Today's email brought this:
"I just stumbled upon your StarText history.
"As a long-impoverished, yet recent Baylor graduate, in 1988 I became a part-time editor at StarText while a student at Southwestern Seminary. I was always impressed with the possibilities the service provided and couldn't figure out why print media wasn't adopting the efficiencies of electronic production.
"I worked alone on the 5 pm to midnight shift inputting data. It was a pretty dry task, though I enjoyed scanning the news, writing headlines, and occasionally writing stories. In fact, I did live reporting during the San Francisco earthquake. [StarText News Editor] Christine Russell always was concerned about my 'dyslexia' when I input Wall Street download codes. Looking at 4598, for example, I would say 9845, but always input the number correctly.
Sometimes we didn't get the Star Telegram feeds, especially Rangers stories, and I'd have to walk over to the news editors -- who never really cared for the StarText side of things -- and remind them not to forget the electronic folks.
"The workday was over when David Letterman said goodnight, so I guess some things have not changed.

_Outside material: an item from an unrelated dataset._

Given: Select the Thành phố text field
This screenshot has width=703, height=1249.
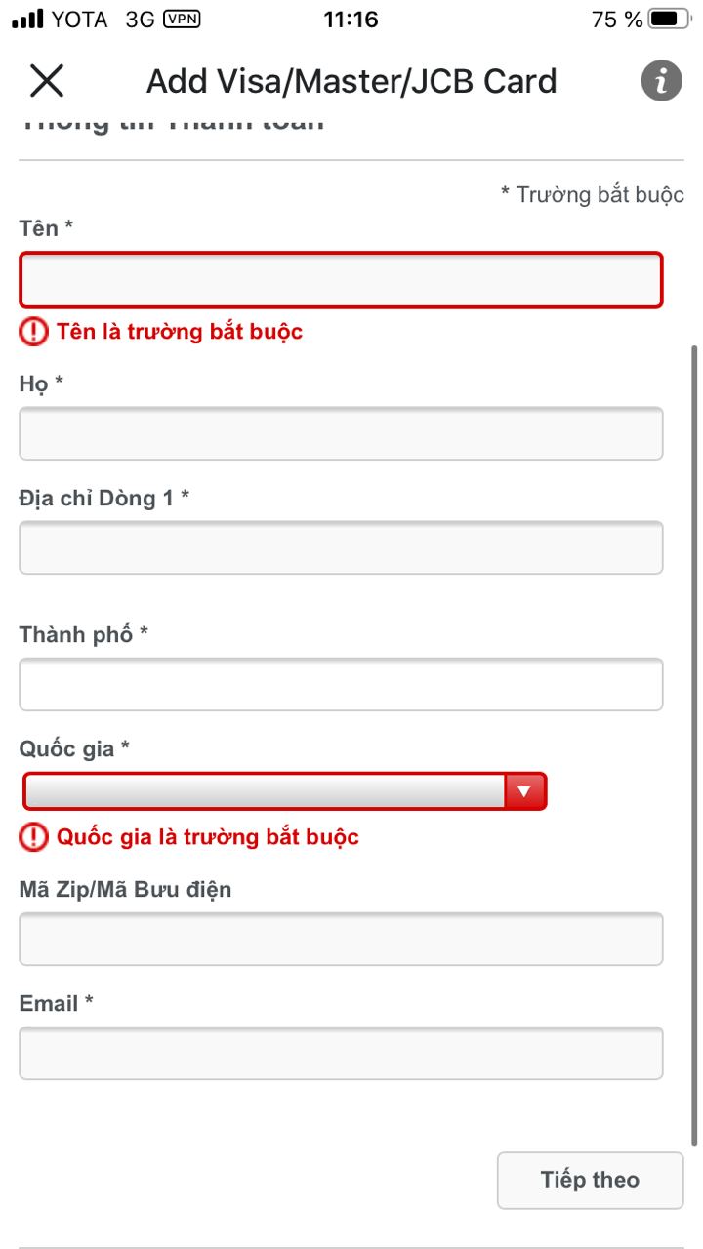Looking at the screenshot, I should pyautogui.click(x=341, y=684).

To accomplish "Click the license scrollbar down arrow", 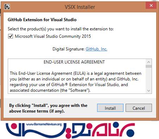I will click(148, 90).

"And while I only vaguely remember you, thanks for the history."
Thom "Alan" Mackenzie
I appreciate you taking the time to tell your StarText story. I would agree there was a little love/hate (or maybe more, like/dislike) relationship between the print and electronic sides of the house. Much the same as today, in many shops. But hey, we had to start somewhere and StarText just gave us a headstart on working out those issues.
By the way, Alan went on from his brief stint with StarText to, among other things, design and operate 11 computer centers for low income residents of Los Angeles. He returned to Texas, got a PhD in literature and now a college teacher. Congrats Alan, and thanks again for sharing.